Content starts

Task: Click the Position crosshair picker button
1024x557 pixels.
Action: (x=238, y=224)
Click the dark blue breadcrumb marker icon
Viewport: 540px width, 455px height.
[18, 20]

Content ends

— Exercise objective —
The records above must be repeated exactly, every one of them.

— Task response —
Task: Click the Position crosshair picker button
1024x557 pixels.
Action: (x=238, y=224)
Click the dark blue breadcrumb marker icon
Viewport: 540px width, 455px height.
[18, 20]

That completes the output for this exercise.